The Aeronauts, 2019.
Directed by Tom Harper.
Starring Eddie Redmayne, Felicity Jones, Himesh Patel, Phoebe Fox, Tom Courtenay, Tim McInnery, and Anne Reid.
A scientist theorising weather prediction teams up with a recently bereaved balloon pilot, embarking on an adventure to fly higher than ever previously flown by any human in history.
“One must make compromises in order to achieve greatness”. The Aeronauts is the story of struggling scientist James Glaisher, and his collaboration with hot air balloon pilot, or aeronaut, Amelia Wren. In a familiar tale of the arduous lengths real people throughout history went to in order to achieve something extraordinary, the two usually excellent leads flail with what they are given. Without a hint of irony, the actors fight harder against a poorly put together script than they do against the many dangers of the sky.
There is not anything particularly wrong with the performances of Eddie Redmayne (Glaisher) and Felicity Jones (Wren), it’s just that neither shine quite as brightly as they should. The film favours Wren in emotional range and screen time, though still Jones’ uncomfortable restraint is clear. The set pieces are eye widening and impressive, backed by oil painting-esque cinematography from George Steel and a rousing score by Steven Price, though director Tom Harper has a difficult time finding the pace of the film. Riddled as the script is with unevenness and gaudy, over-sentimentalised flashbacks; perhaps this is why the tension never truly builds to anything great.
All of Harper’s troubles can be traced back to a truly lazy script by Jack Thorne. At one point, Wren openly mocks the “conversational schedule” she and Glaisher are following, only to adhere to it and its contrived emotion moments later. It feels as if Thorne is ashamed of his own lack of ingenuity, and uncomfortable with letting the audience realise it for themselves. Nothing is new in the characters or their development, merely recycled from countless other films. The frustrating thing is the choice of the writer to alter history, to then merely tell a story riddled with unoriginality. The biggest difference to real life is Wren – the avian name itself a hint at Thorne’s lack of wit. She is based on Glaisher’s actual co-pilot Dr Henry Tracey Coxwell, but Thorne supplies no reasoning to suggest why he has made the decision to change the character’s name and gender, nor invent a laughably tragic backstory. If the filmmakers were happy to fabricate so much of this small pocket of history, and allow Thorne ultimately to fabricate it so poorly, it begs the question of whether there was any necessity to tell the story in the first place?

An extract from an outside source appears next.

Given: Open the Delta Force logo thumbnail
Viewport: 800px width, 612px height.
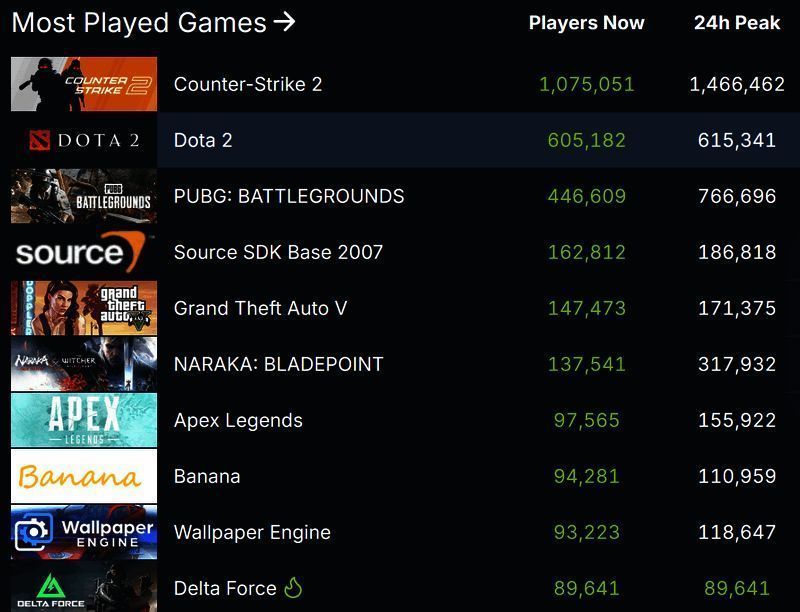Looking at the screenshot, I should tap(84, 587).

The Aeronauts is the latest in a swathe of biopics that favour cliché over truth. Every creative decision in the writing seems to fall on the side of crowd pleasing, which may be fine in most cases but here Thorne fails to hide his condescension. Adequate performances and direction never succeed in making up for the film’s purposelessness, making for a plot that induces at best yawns and at worst stifled giggles. Just like scientists, perhaps films must also make sacrifices to achieve greatness, or box office success at least. But creatively, no film should make this many.